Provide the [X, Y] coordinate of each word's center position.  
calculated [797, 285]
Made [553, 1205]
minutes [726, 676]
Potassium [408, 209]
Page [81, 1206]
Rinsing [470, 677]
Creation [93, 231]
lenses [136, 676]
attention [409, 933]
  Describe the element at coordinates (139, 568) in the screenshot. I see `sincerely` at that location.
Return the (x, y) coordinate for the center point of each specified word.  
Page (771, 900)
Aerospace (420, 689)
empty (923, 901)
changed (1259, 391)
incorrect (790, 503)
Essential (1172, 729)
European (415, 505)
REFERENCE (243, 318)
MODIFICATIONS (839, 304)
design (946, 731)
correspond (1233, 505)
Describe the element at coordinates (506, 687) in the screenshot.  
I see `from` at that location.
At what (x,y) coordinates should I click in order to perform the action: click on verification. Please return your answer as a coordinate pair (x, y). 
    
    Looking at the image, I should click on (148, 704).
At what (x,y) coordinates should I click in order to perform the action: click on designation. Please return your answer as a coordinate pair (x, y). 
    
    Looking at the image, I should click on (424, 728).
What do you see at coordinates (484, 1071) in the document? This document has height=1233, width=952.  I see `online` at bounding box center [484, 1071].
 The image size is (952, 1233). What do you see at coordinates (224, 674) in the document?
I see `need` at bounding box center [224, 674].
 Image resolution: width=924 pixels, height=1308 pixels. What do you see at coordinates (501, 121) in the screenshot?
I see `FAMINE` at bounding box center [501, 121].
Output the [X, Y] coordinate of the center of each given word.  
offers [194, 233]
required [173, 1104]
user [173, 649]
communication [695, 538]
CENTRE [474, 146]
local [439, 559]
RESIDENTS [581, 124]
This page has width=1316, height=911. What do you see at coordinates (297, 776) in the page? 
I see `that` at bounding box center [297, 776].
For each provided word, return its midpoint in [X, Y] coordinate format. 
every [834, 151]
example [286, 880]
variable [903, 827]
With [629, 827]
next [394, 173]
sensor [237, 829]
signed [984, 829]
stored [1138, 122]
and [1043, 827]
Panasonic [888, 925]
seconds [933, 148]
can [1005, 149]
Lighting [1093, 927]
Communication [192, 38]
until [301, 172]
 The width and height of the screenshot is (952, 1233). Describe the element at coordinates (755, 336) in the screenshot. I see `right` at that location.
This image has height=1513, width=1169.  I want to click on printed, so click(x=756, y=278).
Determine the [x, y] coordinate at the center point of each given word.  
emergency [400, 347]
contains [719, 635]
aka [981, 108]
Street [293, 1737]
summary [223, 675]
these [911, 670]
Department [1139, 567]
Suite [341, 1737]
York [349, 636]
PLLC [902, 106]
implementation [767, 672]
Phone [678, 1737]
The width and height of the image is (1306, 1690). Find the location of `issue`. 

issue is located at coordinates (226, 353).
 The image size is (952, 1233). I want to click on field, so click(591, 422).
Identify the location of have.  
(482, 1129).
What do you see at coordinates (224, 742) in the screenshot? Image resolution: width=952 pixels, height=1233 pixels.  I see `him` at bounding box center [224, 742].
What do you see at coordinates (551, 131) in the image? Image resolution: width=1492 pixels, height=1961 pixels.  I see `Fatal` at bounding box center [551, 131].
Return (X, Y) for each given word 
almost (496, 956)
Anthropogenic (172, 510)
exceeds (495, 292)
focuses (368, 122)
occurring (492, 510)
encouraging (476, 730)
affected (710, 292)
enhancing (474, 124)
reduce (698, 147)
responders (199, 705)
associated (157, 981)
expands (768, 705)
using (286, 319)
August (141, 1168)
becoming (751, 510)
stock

TASK = Please convert all the data above into a Markdown table with two columns, Row and Line, giving each non-blank line its own numbered row and leaving out blank lines.

ANSWER TO THE EXERCISE =
| Row | Line |
|---|---|
| 1 | Provide the [X, Y] coordinate of each word's center position.   |
| 2 | calculated [797, 285] |
| 3 | Made [553, 1205] |
| 4 | minutes [726, 676] |
| 5 | Potassium [408, 209] |
| 6 | Page [81, 1206] |
| 7 | Rinsing [470, 677] |
| 8 | Creation [93, 231] |
| 9 | lenses [136, 676] |
| 10 | attention [409, 933] |
| 11 |   Describe the element at coordinates (139, 568) in the screenshot. I see `sincerely` at that location. |
| 12 | Return the (x, y) coordinate for the center point of each specified word.   |
| 13 | Page (771, 900) |
| 14 | Aerospace (420, 689) |
| 15 | empty (923, 901) |
| 16 | changed (1259, 391) |
| 17 | incorrect (790, 503) |
| 18 | Essential (1172, 729) |
| 19 | European (415, 505) |
| 20 | REFERENCE (243, 318) |
| 21 | MODIFICATIONS (839, 304) |
| 22 | design (946, 731) |
| 23 | correspond (1233, 505) |
| 24 | Describe the element at coordinates (506, 687) in the screenshot.   |
| 25 | I see `from` at that location. |
| 26 | At what (x,y) coordinates should I click in order to perform the action: click on verification. Please return your answer as a coordinate pair (x, y).  |
| 27 |     Looking at the image, I should click on (148, 704). |
| 28 | At what (x,y) coordinates should I click in order to perform the action: click on designation. Please return your answer as a coordinate pair (x, y).  |
| 29 |     Looking at the image, I should click on (424, 728). |
| 30 | What do you see at coordinates (484, 1071) in the document? This document has height=1233, width=952.  I see `online` at bounding box center [484, 1071]. |
| 31 |  The image size is (952, 1233). What do you see at coordinates (224, 674) in the document? |
| 32 | I see `need` at bounding box center [224, 674]. |
| 33 |  Image resolution: width=924 pixels, height=1308 pixels. What do you see at coordinates (501, 121) in the screenshot? |
| 34 | I see `FAMINE` at bounding box center [501, 121]. |
| 35 | Output the [X, Y] coordinate of the center of each given word.   |
| 36 | offers [194, 233] |
| 37 | required [173, 1104] |
| 38 | user [173, 649] |
| 39 | communication [695, 538] |
| 40 | CENTRE [474, 146] |
| 41 | local [439, 559] |
| 42 | RESIDENTS [581, 124] |
| 43 | This page has width=1316, height=911. What do you see at coordinates (297, 776) in the page?  |
| 44 | I see `that` at bounding box center [297, 776]. |
| 45 | For each provided word, return its midpoint in [X, Y] coordinate format.  |
| 46 | every [834, 151] |
| 47 | example [286, 880] |
| 48 | variable [903, 827] |
| 49 | With [629, 827] |
| 50 | next [394, 173] |
| 51 | sensor [237, 829] |
| 52 | signed [984, 829] |
| 53 | stored [1138, 122] |
| 54 | and [1043, 827] |
| 55 | Panasonic [888, 925] |
| 56 | seconds [933, 148] |
| 57 | can [1005, 149] |
| 58 | Lighting [1093, 927] |
| 59 | Communication [192, 38] |
| 60 | until [301, 172] |
| 61 |  The width and height of the screenshot is (952, 1233). Describe the element at coordinates (755, 336) in the screenshot. I see `right` at that location. |
| 62 | This image has height=1513, width=1169.  I want to click on printed, so click(x=756, y=278). |
| 63 | Determine the [x, y] coordinate at the center point of each given word.   |
| 64 | emergency [400, 347] |
| 65 | contains [719, 635] |
| 66 | aka [981, 108] |
| 67 | Street [293, 1737] |
| 68 | summary [223, 675] |
| 69 | these [911, 670] |
| 70 | Department [1139, 567] |
| 71 | Suite [341, 1737] |
| 72 | York [349, 636] |
| 73 | PLLC [902, 106] |
| 74 | implementation [767, 672] |
| 75 | Phone [678, 1737] |
| 76 | The width and height of the image is (1306, 1690). Find the location of `issue`.  |
| 77 | issue is located at coordinates (226, 353). |
| 78 |  The image size is (952, 1233). I want to click on field, so click(591, 422). |
| 79 | Identify the location of have.   |
| 80 | (482, 1129). |
| 81 | What do you see at coordinates (224, 742) in the screenshot? Image resolution: width=952 pixels, height=1233 pixels.  I see `him` at bounding box center [224, 742]. |
| 82 | What do you see at coordinates (551, 131) in the image? Image resolution: width=1492 pixels, height=1961 pixels.  I see `Fatal` at bounding box center [551, 131]. |
| 83 | Return (X, Y) for each given word  |
| 84 | almost (496, 956) |
| 85 | Anthropogenic (172, 510) |
| 86 | exceeds (495, 292) |
| 87 | focuses (368, 122) |
| 88 | occurring (492, 510) |
| 89 | encouraging (476, 730) |
| 90 | affected (710, 292) |
| 91 | enhancing (474, 124) |
| 92 | reduce (698, 147) |
| 93 | responders (199, 705) |
| 94 | associated (157, 981) |
| 95 | expands (768, 705) |
| 96 | using (286, 319) |
| 97 | August (141, 1168) |
| 98 | becoming (751, 510) |
| 99 | stock |